George Santayana was born in Madrid on Dec. 16, 1863. In November 1949, as his eighty-sixth birthday approached, a wealthy cousin of Mark Twain’s, Cyril Coniston
Clemens (1902-1999), wrote to the philosopher in Rome, saying he and his friends wished to send Santayana a birthday gift. The old man’s response is a model of gracious demurral followed by a change of heart and polite acceptance – all in less than three-hundred words. On this date, Nov. 22, in 1949, Santayana writes: 

“You and your friends are very kind to wish to celebrate my 86th birthday by sending me something. I receive regularly parcels and of course money from America, but apart from cryptic modern poetry, or books by cranks, asking for a word of endorsement to figure on the dust-jacket of their first work, I receive little that is beautiful; nor have I any place in which to put any object of any value.” 

This was true. Santayana spent the final decade of his life living at the Convent of the Blue Nuns of the Little Company of Mary in Rome, cared for by the Irish sisters. He lived with admirable simplicity, as his former student at Harvard, Wallace Stevens, noted: “The beds, the books, the chair, the moving nuns, / The candle as it evades the sight, these are / The sources of happiness in the shape of Rome.” Santayana shifts gears. He tells Clemens he almost ordered the first volume of a “monumental history of Thomas Jefferson" (probably Jefferson the Virginian, the first of six volumes by Dumas Malone), but changed his mind because his reading is “casual” -- Lucretius, Ovid, Catullus and a few other Romans. “But Latin poets are not the characteristic things to ask for from Missouri [Clemens lived in St. Louis].” So, Santayana reverses his earlier refusal of a gift and asks for the Jefferson volume because it “would certainly open a new scene to me that is not only important but also beautiful.” He adds: “Or send me anything small that you may prefer. I say small, because I have only one small room of my own; and even my books have overflowed into the adjoining public reception room.” 

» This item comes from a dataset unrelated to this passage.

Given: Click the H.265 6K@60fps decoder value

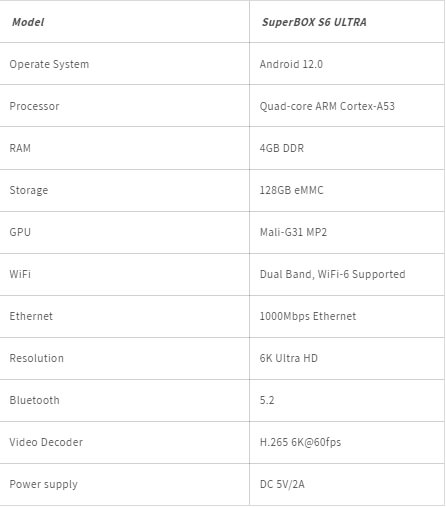Looking at the screenshot, I should click(300, 442).
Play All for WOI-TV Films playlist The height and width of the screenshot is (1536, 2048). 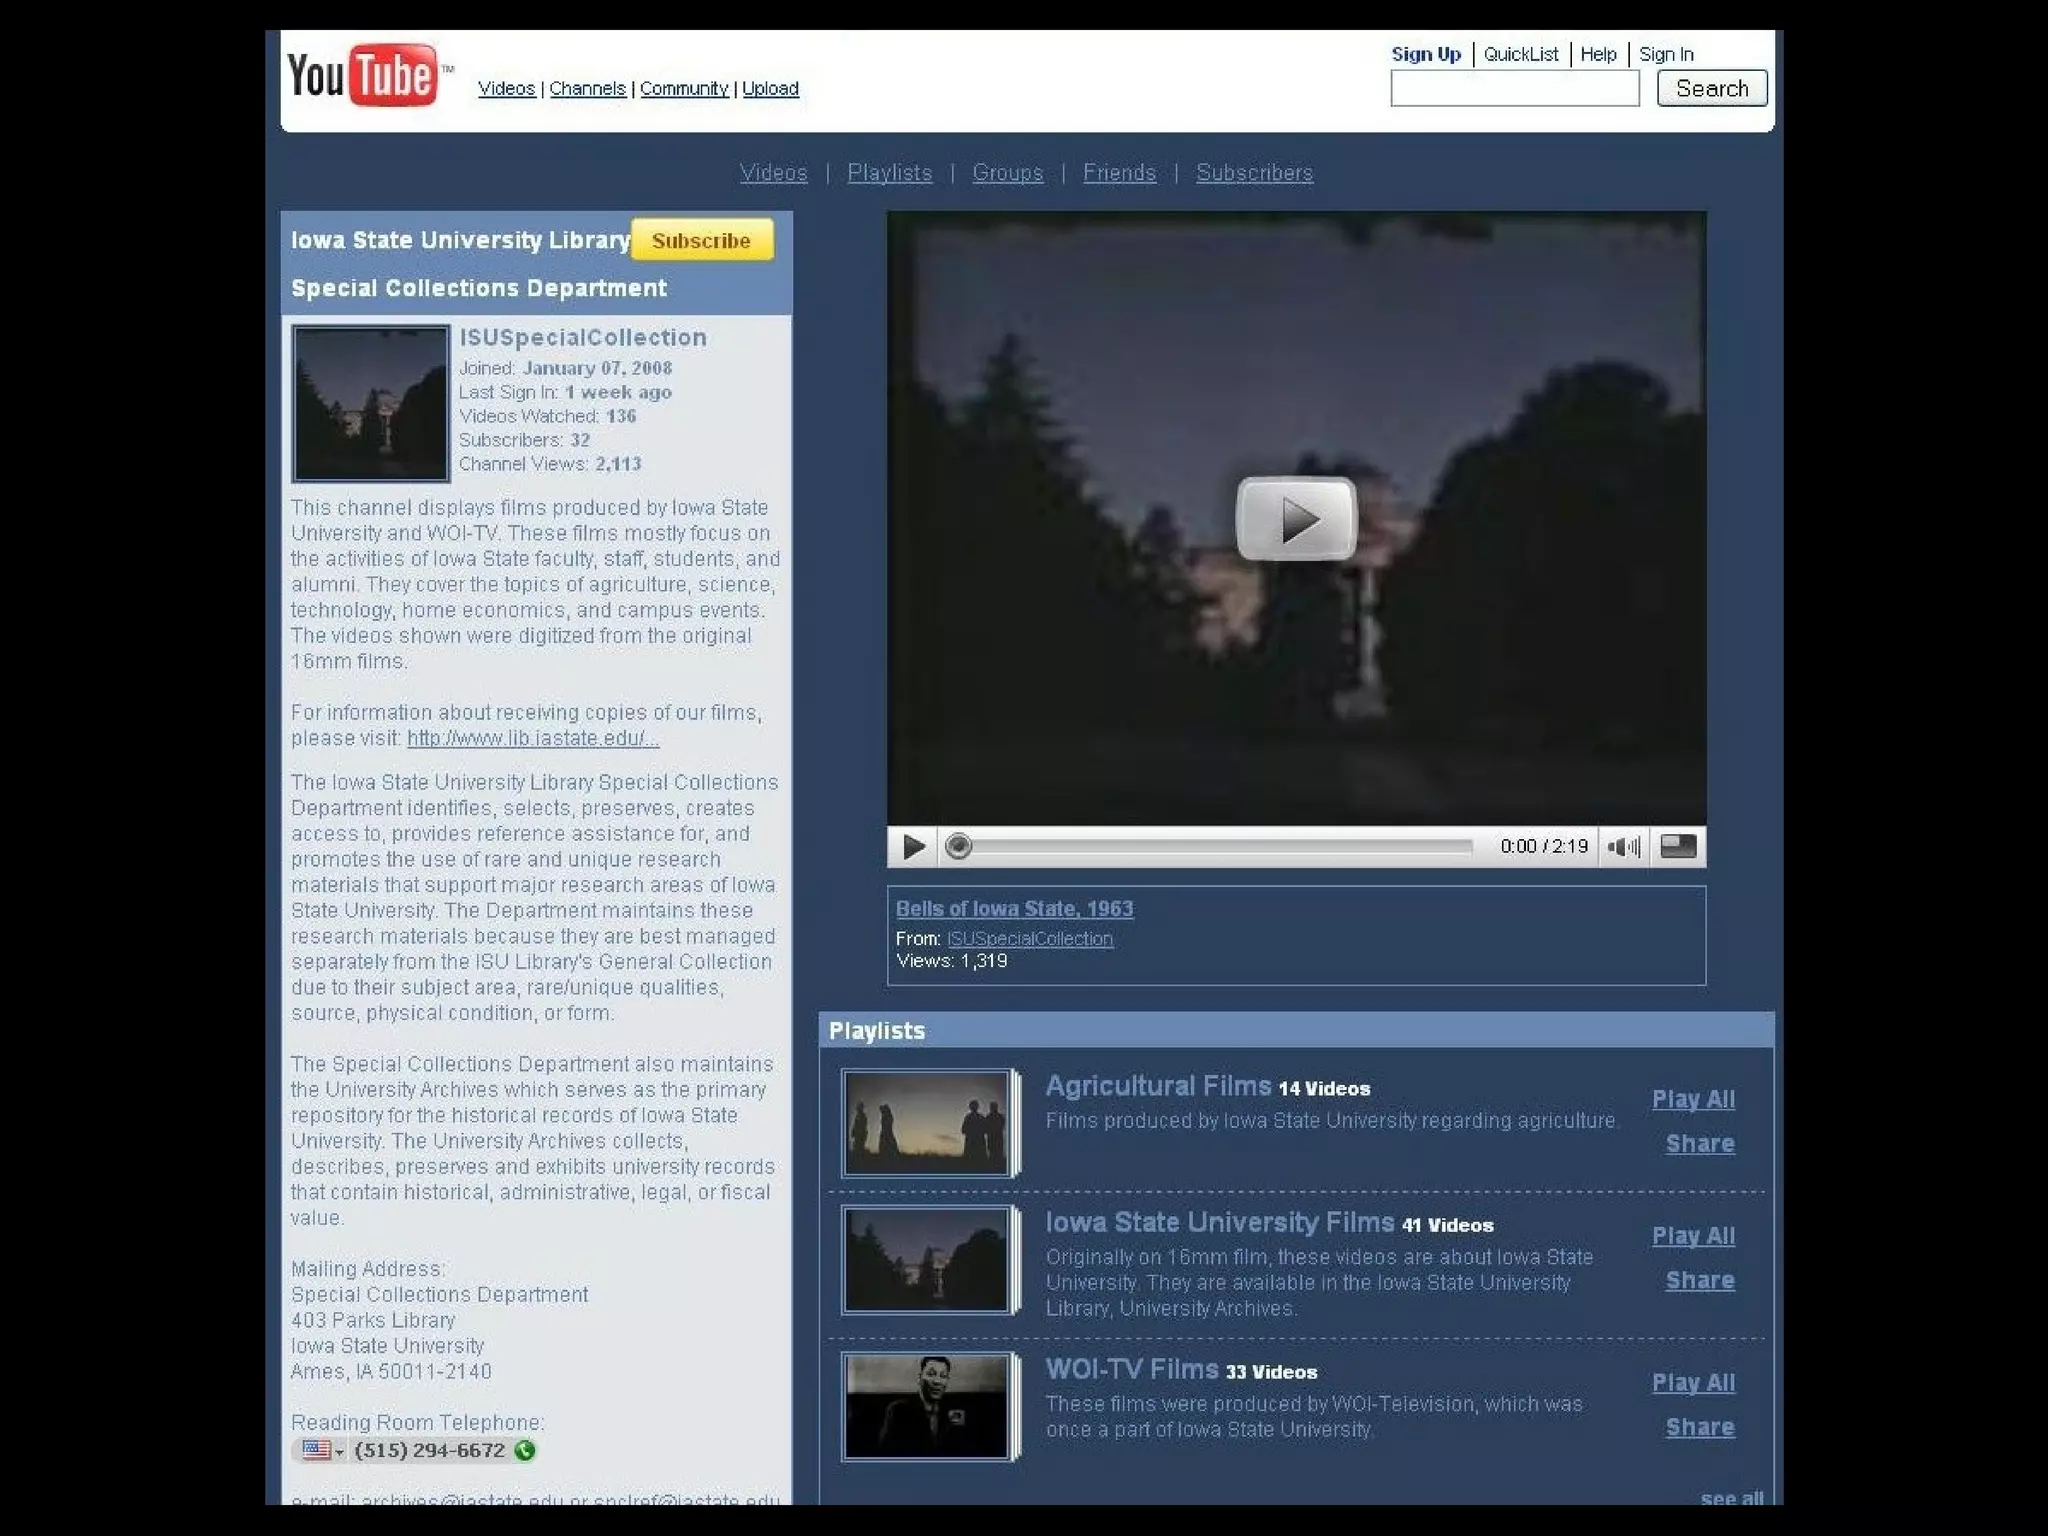[x=1693, y=1383]
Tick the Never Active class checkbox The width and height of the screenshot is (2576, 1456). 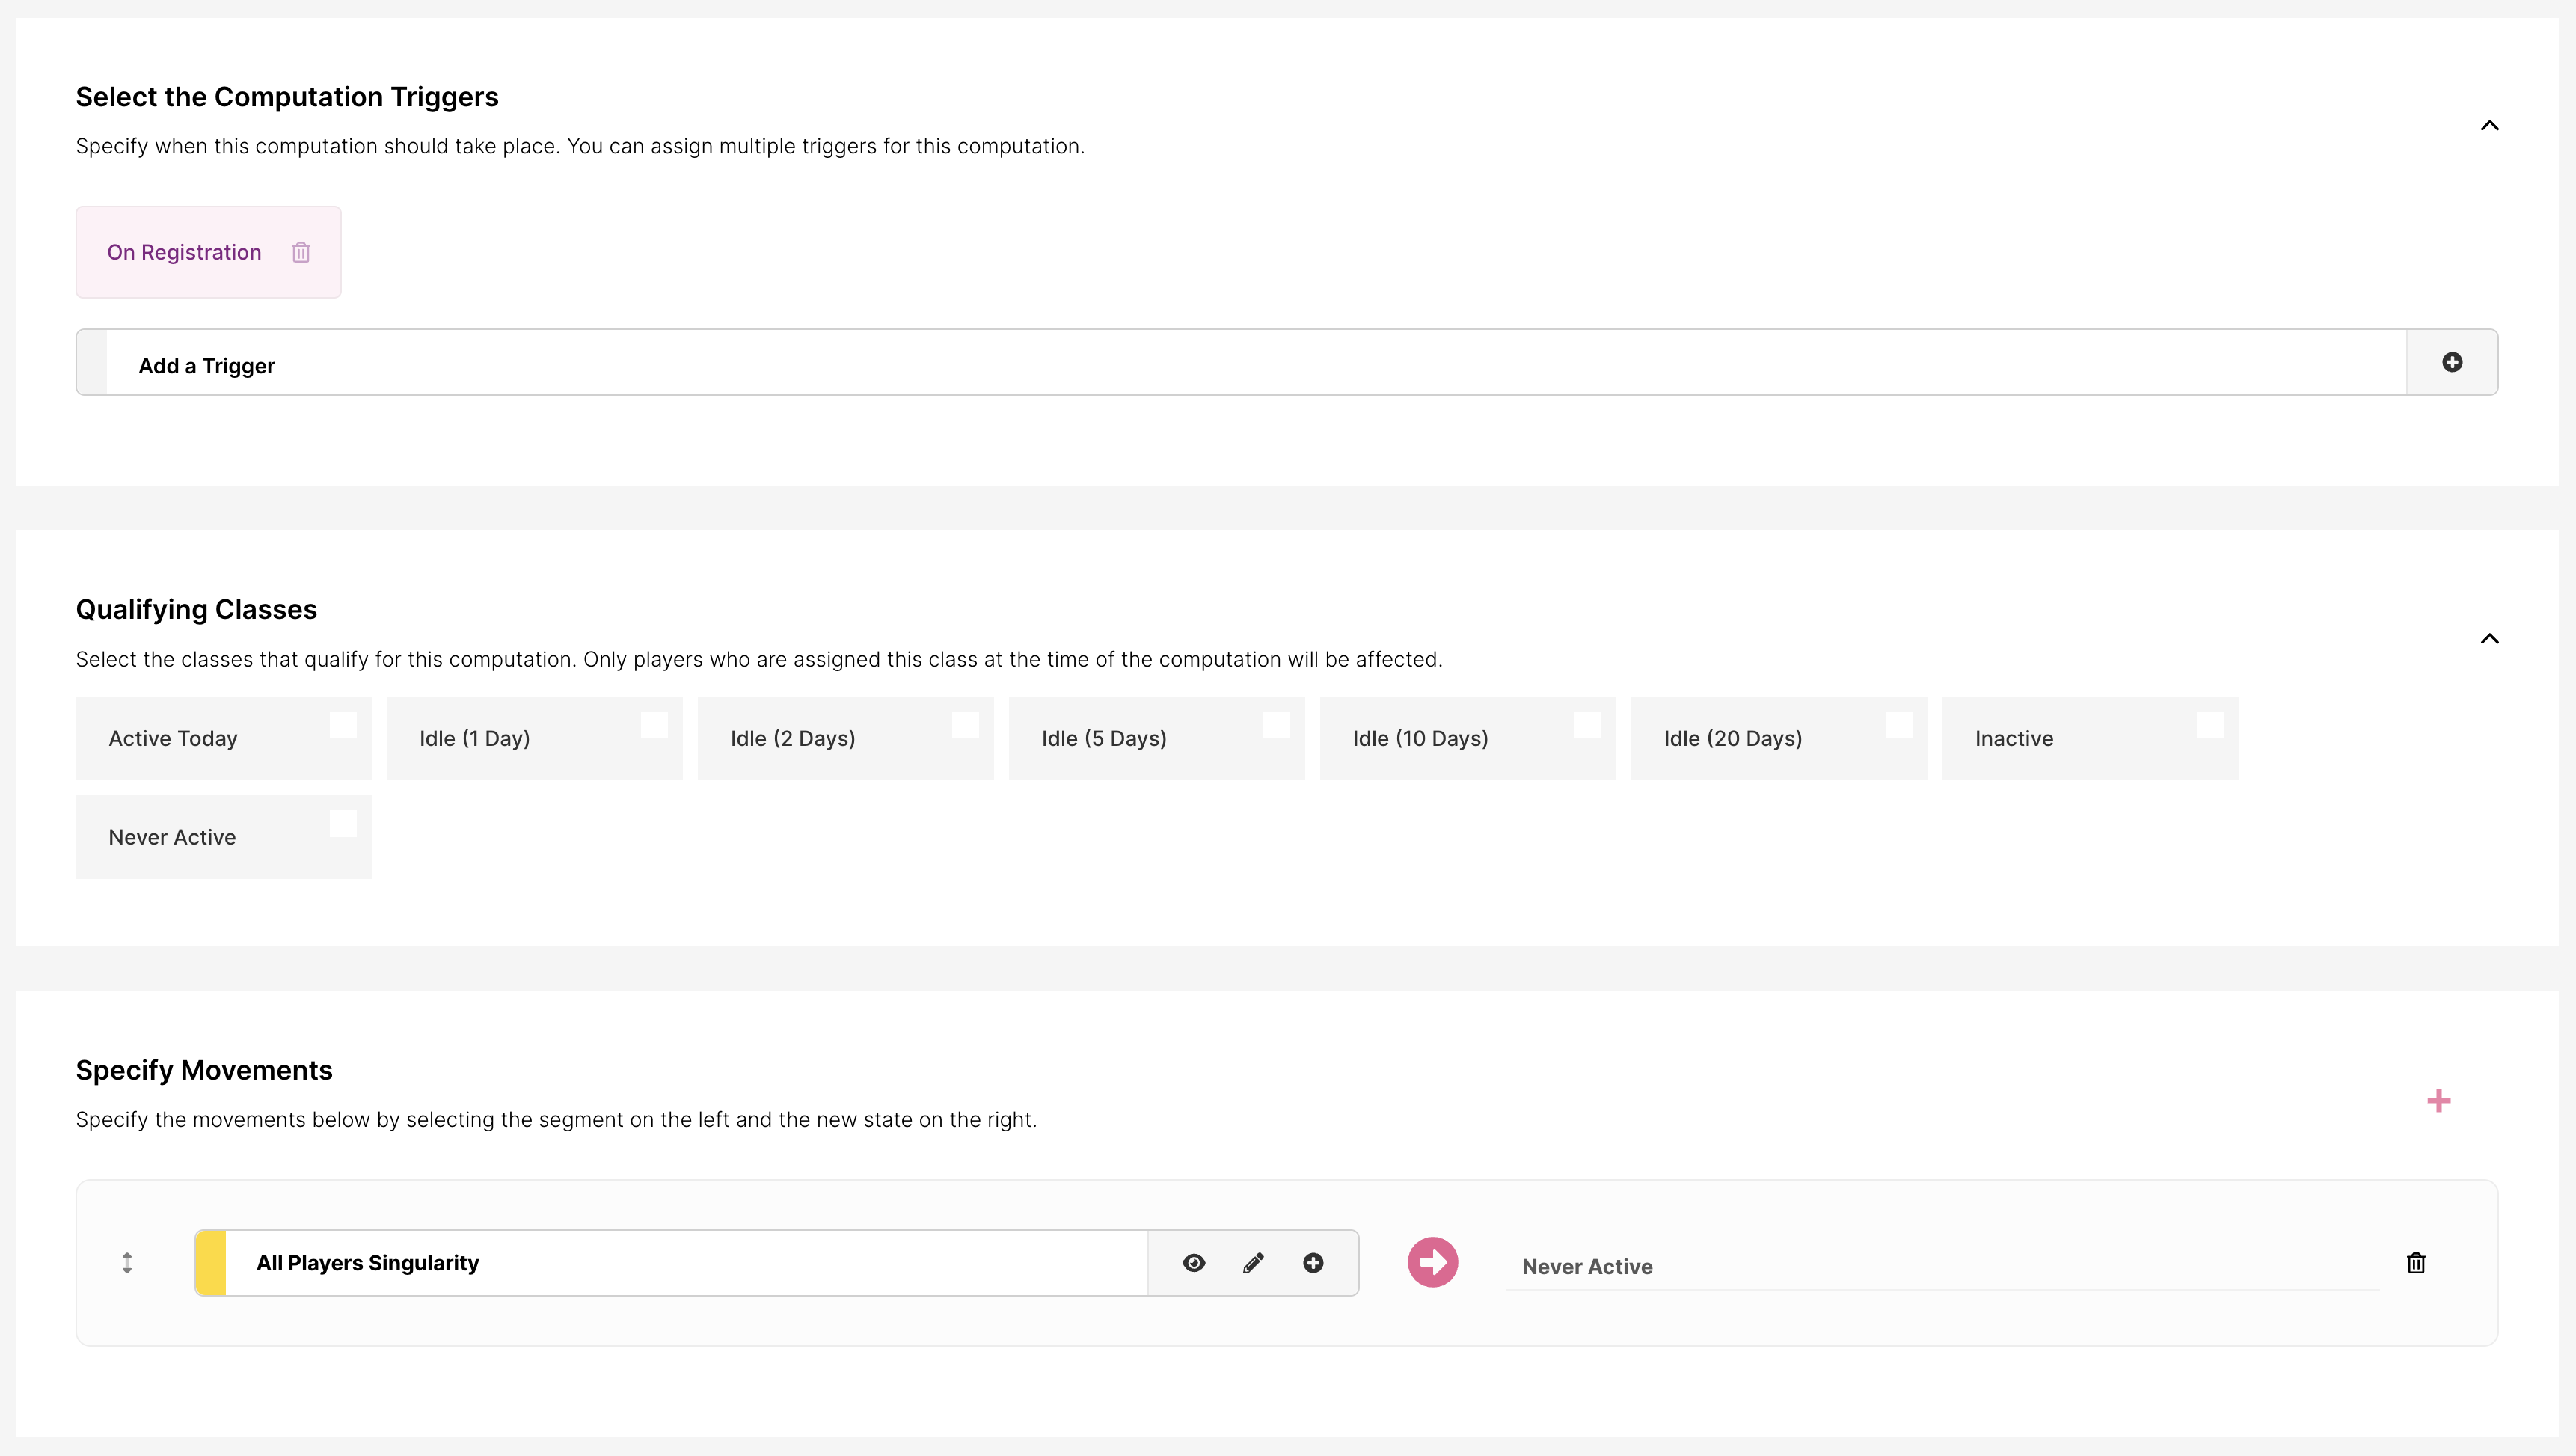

Santayana closes with “grateful regards.” Epistolary elegance is rare (as are epistles, today). Accompanied by wit and gratitude, it is nearly nonexistent. And the spectacle of the Spaniard living in Italy who never became an American citizen accepting a book about Jefferson from a cousin of Mark Twain is satisfyingly all-American.

2 comments:

Denkof Zwemmen said...

Right -- a great American story. And a welcome one, as pampered, fearful no-nothings whine about how their sensibilities are offended by seeing Woodrow Wilson's name on Princeton public spaces.

George said...

Santayana's mother lived in Winchester, Virginia, for part of her childhood, not that long after Jefferson's death.